- Date: 29 September 2005
- Location: Bristol-Myers Squibb Princeton, New Jersey
- Hosted by: Mark Cuban
- Website: http://www.emmyonline.org/tech/

= 57th Technology and Engineering Emmy Awards =

2005 awards ceremony

The 57th Technology and Engineering Emmy Awards was held on 29 September 2005. The National Television Academy announced the winners at Bristol-Myers Squibb in Princeton, New Jersey.

==Awardees==
- For slow-motion color recording and playback for broadcast:
  - Ampex
  - ABC
- For closed caption standardization:
  - ABC, American Broadcasting Company
  - PBS, Public Broadcasting Service
  - CEA, Consumer Electronics Association
- For pioneering development of locally integrated and branded content using IP Store and forward technology:
  - The WB
  - IBM
- For lens technology developments for solid state imagers cameras in high definition formats:
  - Canon USA Inc.
  - Fujinon
  - Thales Angeniux
- For the first intercontinental satellite TV transmission:
  - AT&T

===Video Gaming Technology and Applications===
Emmys were also bestowed for Video Gaming Technology and Applications, for the second year running. The award recognizes pioneering efforts and breakthroughs in the gaming world.

- Development and Impact in 8-bit consoles:
  - Atari, Inc. for Atari 2600
- Development and Impact in Polygon consoles:
  - Sony for PlayStation
- Development of Multiplayer console technology:
  - Microsoft for Xbox Live

===Advanced Media Technology===
The Advanced Media Technology awards honor the work being done in Interactive Television, New Media and related programming and technology. The technologies that are considered in this group embrace the expanded definition of television and include non-linear creation and distribution, point to point delivery, one and two screen television technologies and gaming for television delivery.

- The winner for Outstanding Achievement in Advanced Media Technology for the Enhancement of Original Television Content is:
  - TOURCast by PGATour.com
- The winner for Outstanding Achievement in Advanced Media Technology for the Non-Synchronous Enhancement of Original Television Content is:
  - ImageGuide/www.living.com by EAT.tv, LLC/Scripps Networks
- The winner for Outstanding Achievement in Advanced Media Technology for the Creation of Non-Traditional Programs or Platforms is:
  - Moxi Media Center: New Features for 2005 by Digeo

===Lifetime Achievement Award===
For the first time, the Academy bestowed a Lifetime Achievement Award in the area of Technology and Engineering.

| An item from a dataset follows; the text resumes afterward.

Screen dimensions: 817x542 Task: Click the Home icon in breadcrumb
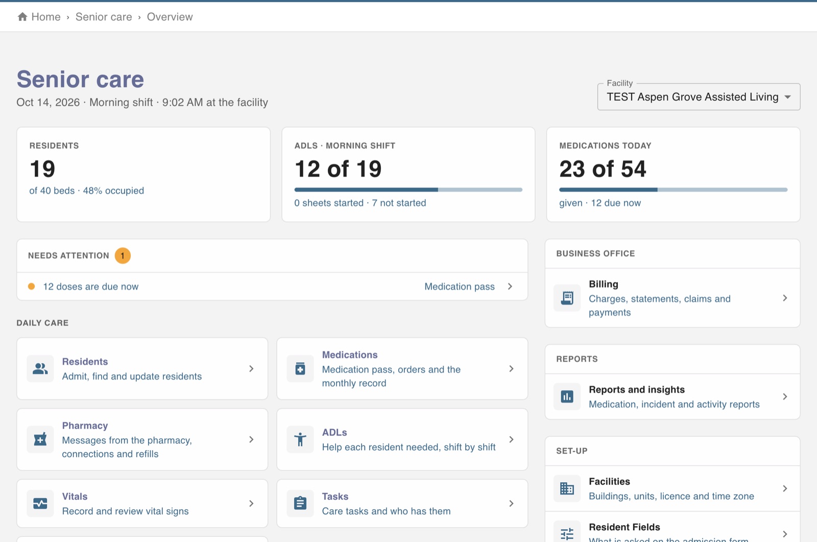pyautogui.click(x=22, y=17)
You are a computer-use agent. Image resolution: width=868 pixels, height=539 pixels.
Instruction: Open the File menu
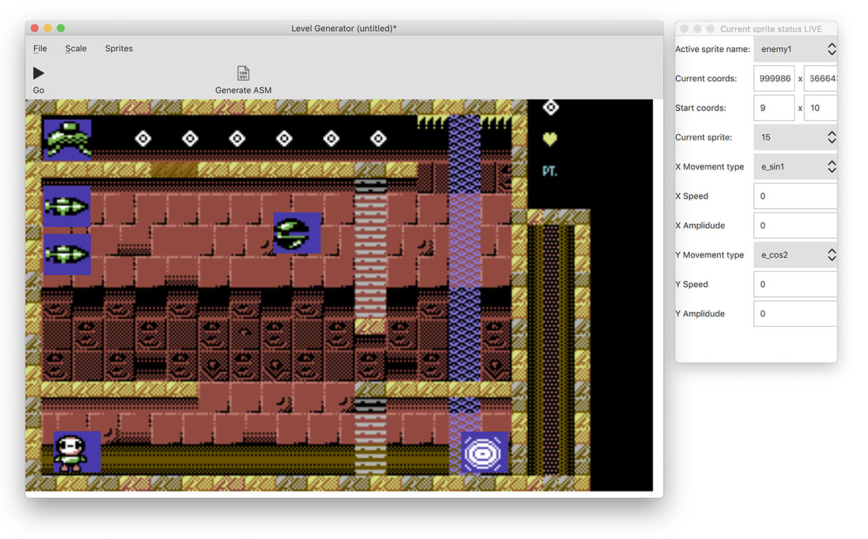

Mark Cuban, owner of the Dallas Mavericks and founder of HDnet, presented the award to the original inventors of the videotape recorder: Charlie Ginsburg, Ray Dolby, Alex Maxey, Charlie Anderson, Fred Pfost and Shelby Henderson. The six men, all then working for Ampex, introduced the VR-1000, (later named the Ampex Mark IV) the first practical videotape recorder, to the world on 14 March 1956 at the National Association of Radio and Television Broadcasters convention in Chicago.